The Finance Committee (the "Committee") is established by the Board of Directors of the Company to: (i) provide advice and assistance to the Company, including as requested by the Board from time to time, and (ii) when it is in the interests of the Company to do so, to take formal action pursuant to the authority delegated to it from time to time by the Board, in connection with a range of financial and related matters. Areas of the Committee's focus may include, among others, acquisitions, banking activities and relationships, capital allocation initiatives, capital structure, cash management, equity and debt financings, investments and share repurchase activities.
The Committee shall consist of such number of directors as may be determined by the Board from time to time. The Governance and Directors Nominating Committee shall recommend nominees for appointment to the Committee annually at the organizational meeting of the Board following the Annual Meeting of Shareholders, and as vacancies or newly created positions occur. Committee members shall be appointed by the Board and may be removed, with or without cause, by the Board at any time.
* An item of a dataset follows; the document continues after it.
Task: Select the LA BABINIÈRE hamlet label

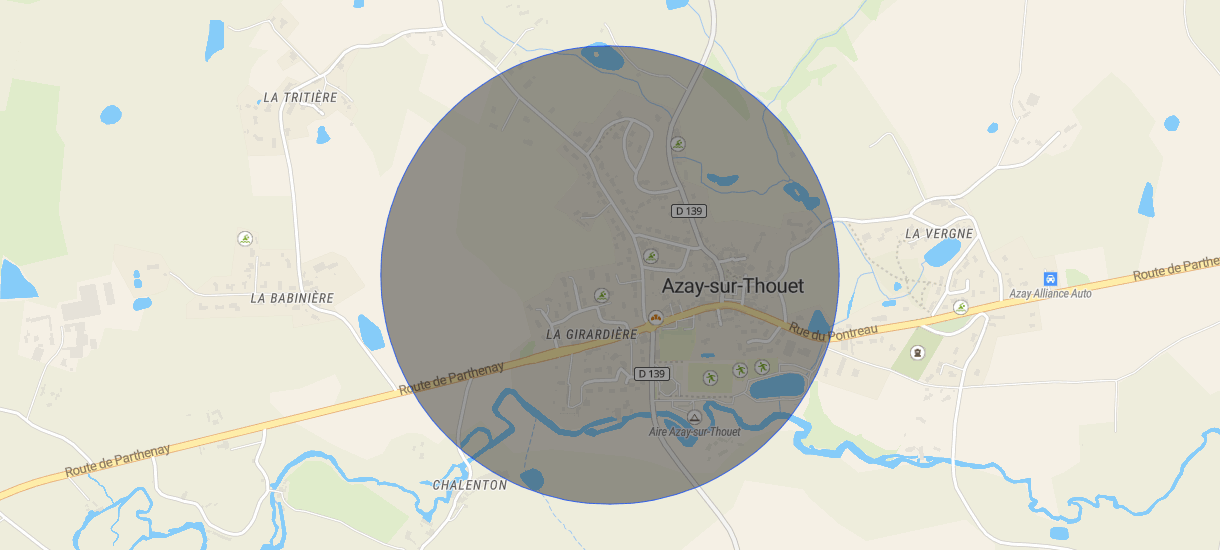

The Governance and Directors Nominating Committee shall recommend to the Board and the Board shall designate the Chair of the Committee.
In addition to the matters set forth under "Purpose" above, the Committee shall have such other responsibilities as may be assigned or delegated to it from time to time by the Board.
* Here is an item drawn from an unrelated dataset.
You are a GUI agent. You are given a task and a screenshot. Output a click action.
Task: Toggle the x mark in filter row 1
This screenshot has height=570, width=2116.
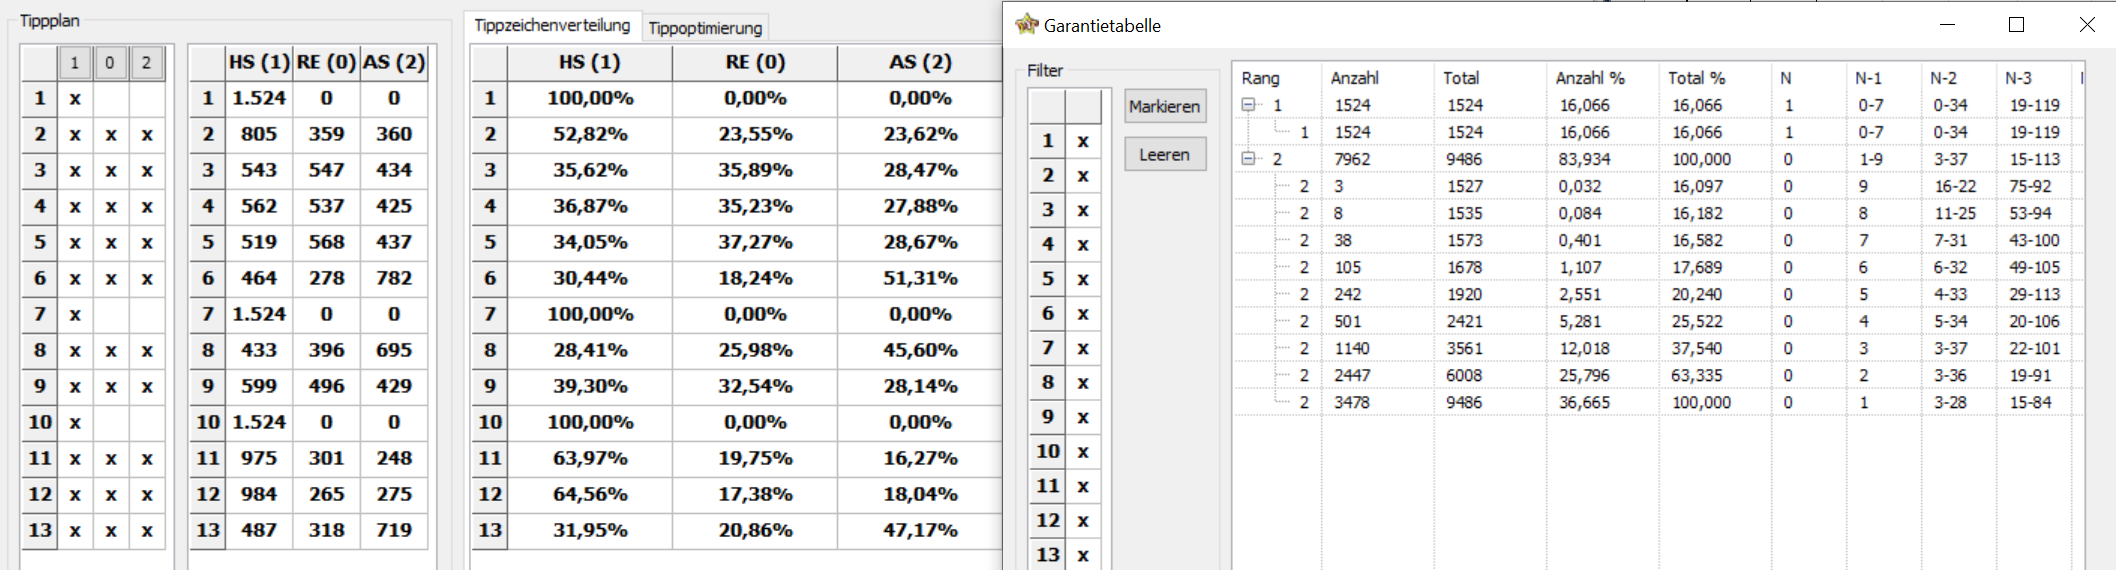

The Committee shall report to the Board as requested by the Board from time to time. Any such report shall include a review of any matters requested to be included by the Board.
The Committee shall periodically review and assess the adequacy of this Charter and recommend any proposed changes to the Board for approval.
The Committee shall meet as often as it determines is appropriate. The Chair of the Committee, in consultation with the other Committee members, the Board and Company management, as appropriate, shall determine when to meet and shall set meeting agendas.
The Board or the Committee may delegate the Board's or the Committee's authority to subcommittees of the Committee, the Chair of the Committee or members of Company management when it deems appropriate and in the best interests of the Company.